_ENTRIES SUPPLIED_
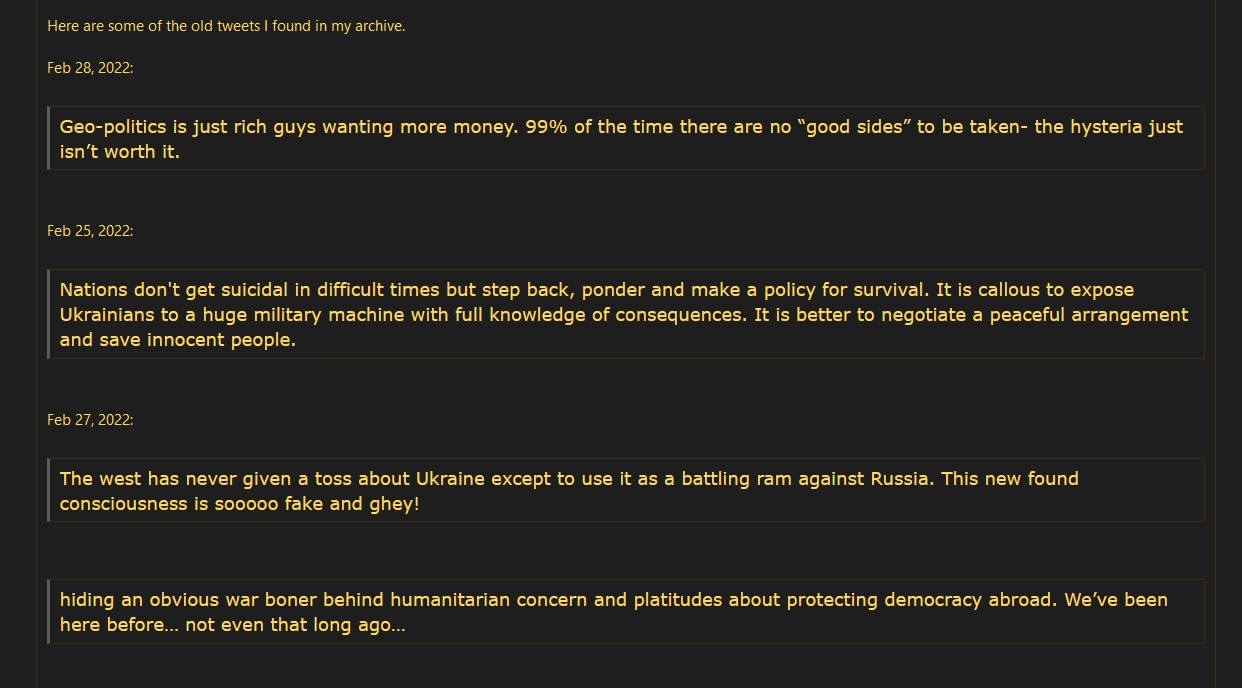Click the phrase "here before… not even that long ago…"
The height and width of the screenshot is (688, 1242).
pos(232,625)
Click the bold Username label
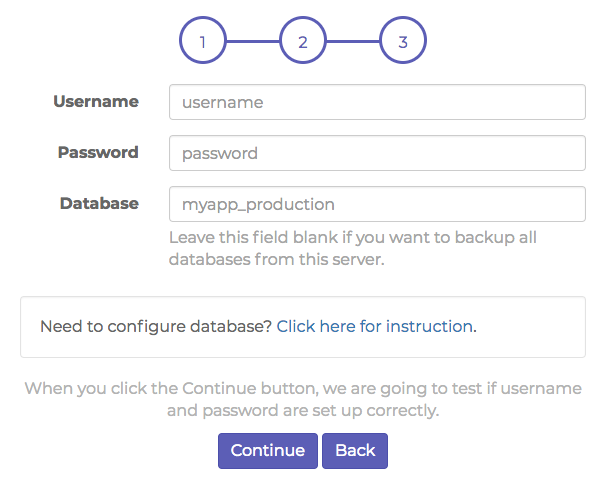This screenshot has width=607, height=491. (x=96, y=101)
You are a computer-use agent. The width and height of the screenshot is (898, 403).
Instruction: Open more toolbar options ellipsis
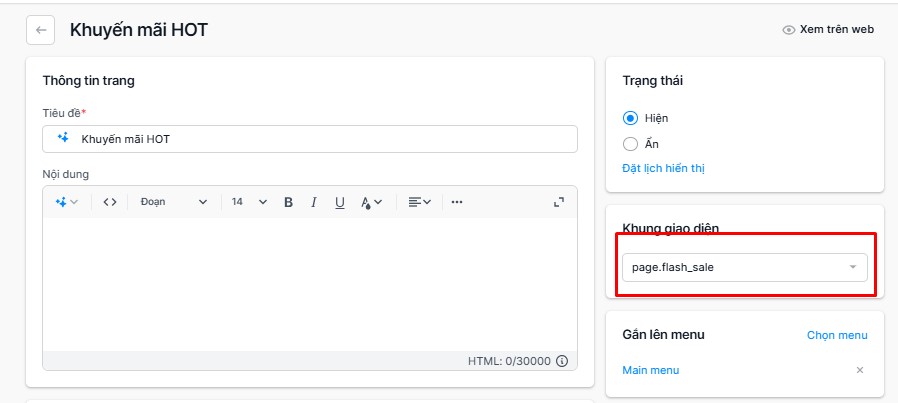456,202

_WHAT YOU WILL DO_
From the line containing "Click the bold Username label" down to the last line of the entries above, set down every line exactly. Omit all pictures.

_OUTPUT OF THE TASK_
Click the bold Username label
This screenshot has width=607, height=491. (x=96, y=101)
You are a computer-use agent. The width and height of the screenshot is (898, 403).
Instruction: Open more toolbar options ellipsis
456,202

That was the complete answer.